(Beginning of SOURCE RECORDS)
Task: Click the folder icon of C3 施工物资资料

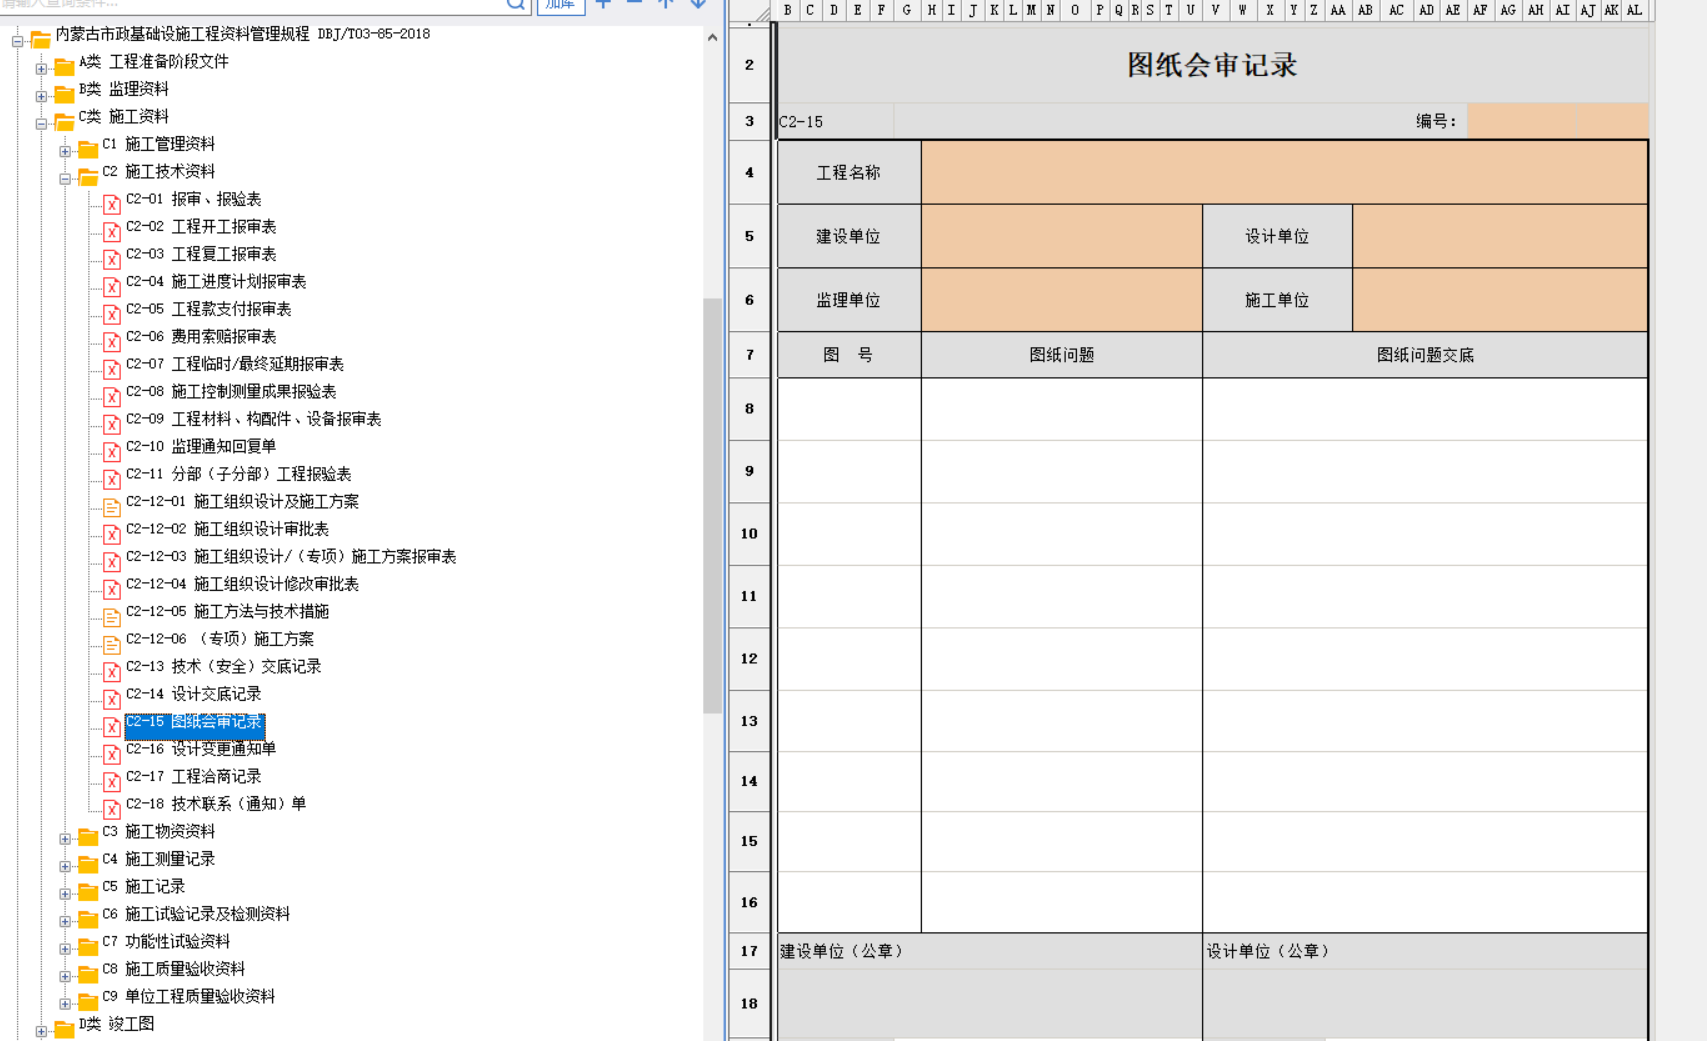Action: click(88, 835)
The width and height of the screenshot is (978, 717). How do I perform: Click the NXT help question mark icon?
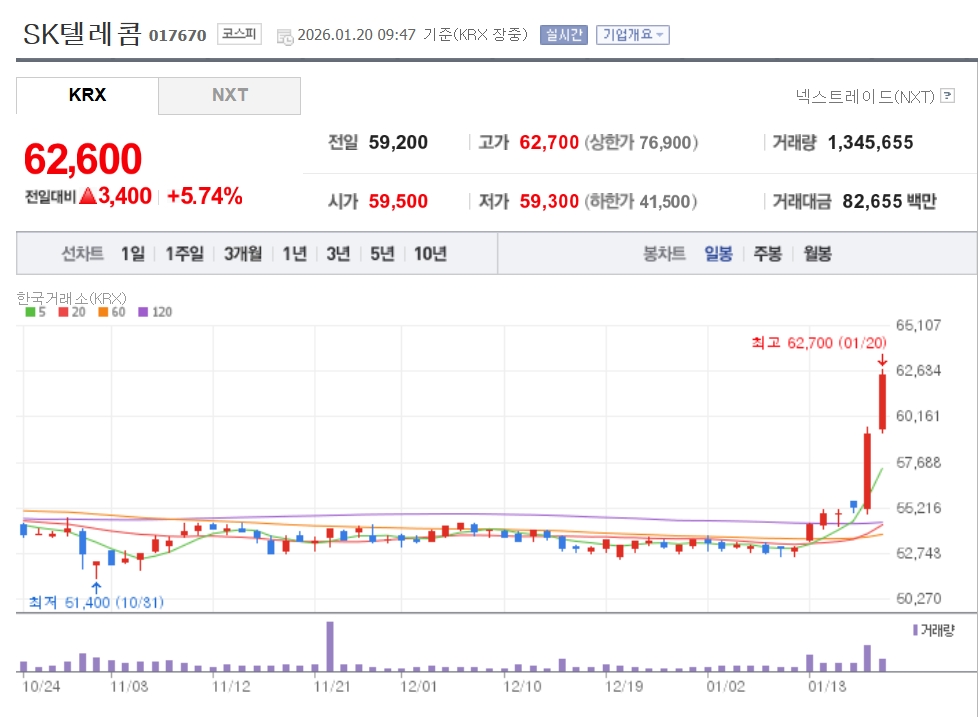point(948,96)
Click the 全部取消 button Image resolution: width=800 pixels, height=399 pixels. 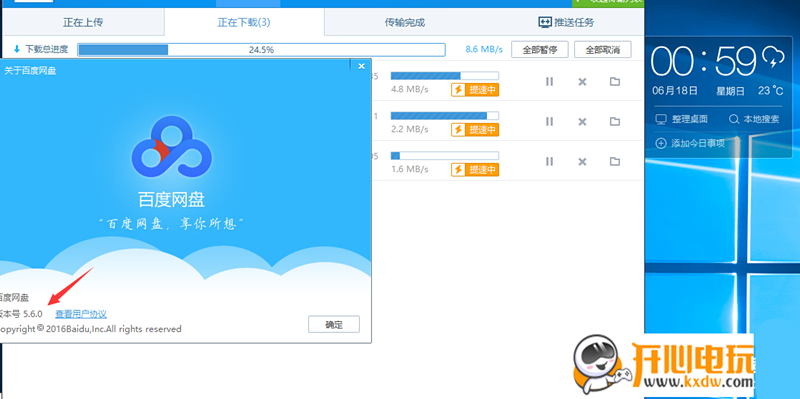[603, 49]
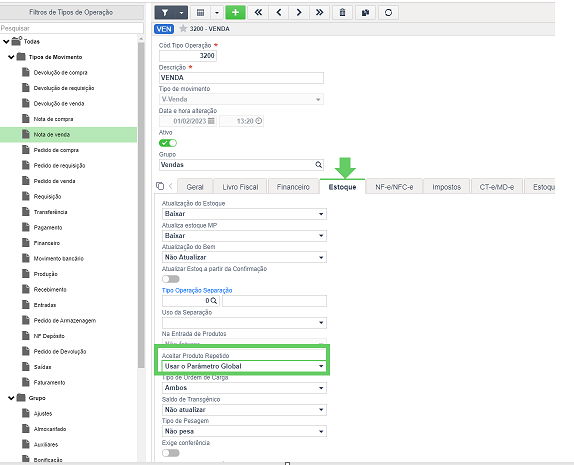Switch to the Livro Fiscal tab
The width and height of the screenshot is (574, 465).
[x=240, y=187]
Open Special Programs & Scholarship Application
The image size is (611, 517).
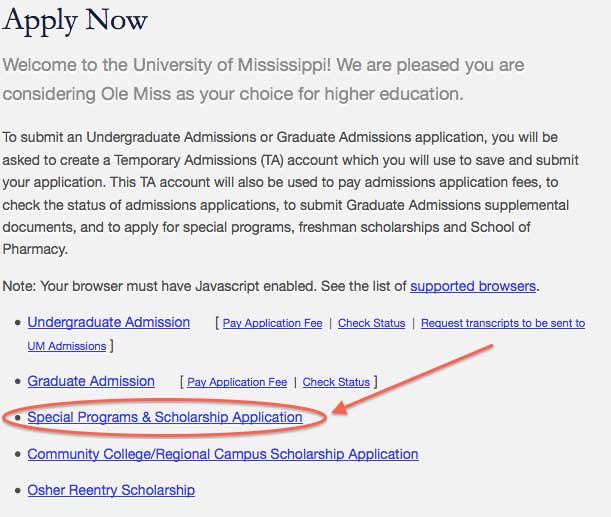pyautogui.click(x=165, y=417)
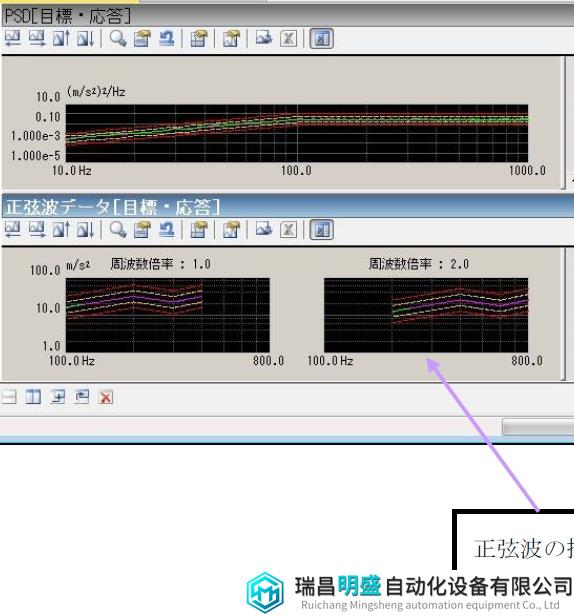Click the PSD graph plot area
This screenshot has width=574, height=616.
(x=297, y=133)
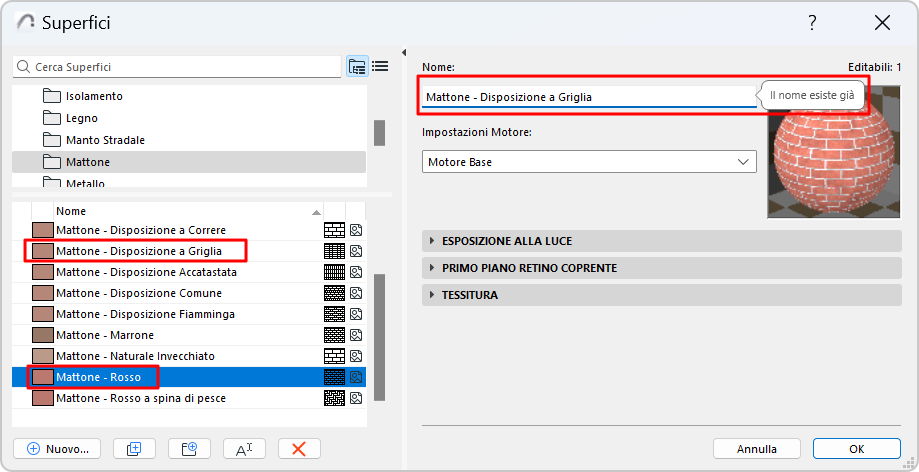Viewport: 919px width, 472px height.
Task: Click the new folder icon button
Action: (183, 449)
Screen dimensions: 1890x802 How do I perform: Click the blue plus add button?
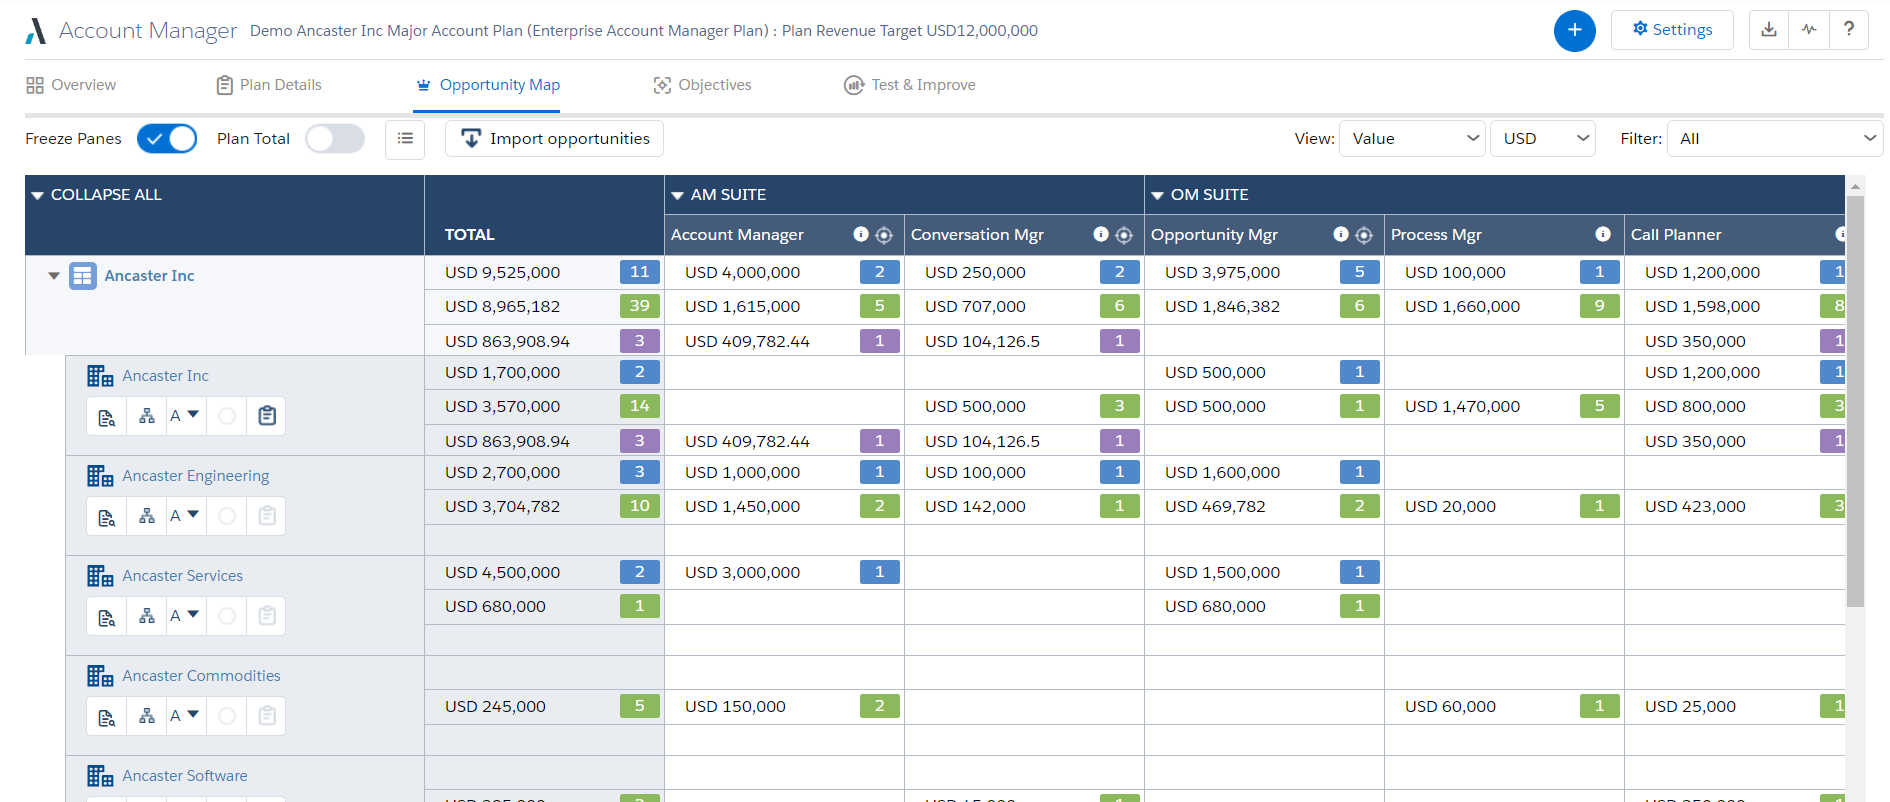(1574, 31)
(End of SOURCE RECORDS)
» **WHAT THIS TASK INVOLVES**
Go back to the line containing "Open Special Programs" and output it and every line after it through the end of the records, exactly, but not the pictures.

» **ANSWER FOR THIS EXERCISE**
Open Special Programs & Scholarship Application
The image size is (611, 517).
pyautogui.click(x=165, y=417)
Click the PSD graph plot area
This screenshot has width=574, height=616.
(x=297, y=133)
Viewport: 919px width, 472px height.
Task: Click the new folder icon button
Action: (183, 449)
Screen dimensions: 1890x802 How do I perform: Click the blue plus add button?
(1574, 31)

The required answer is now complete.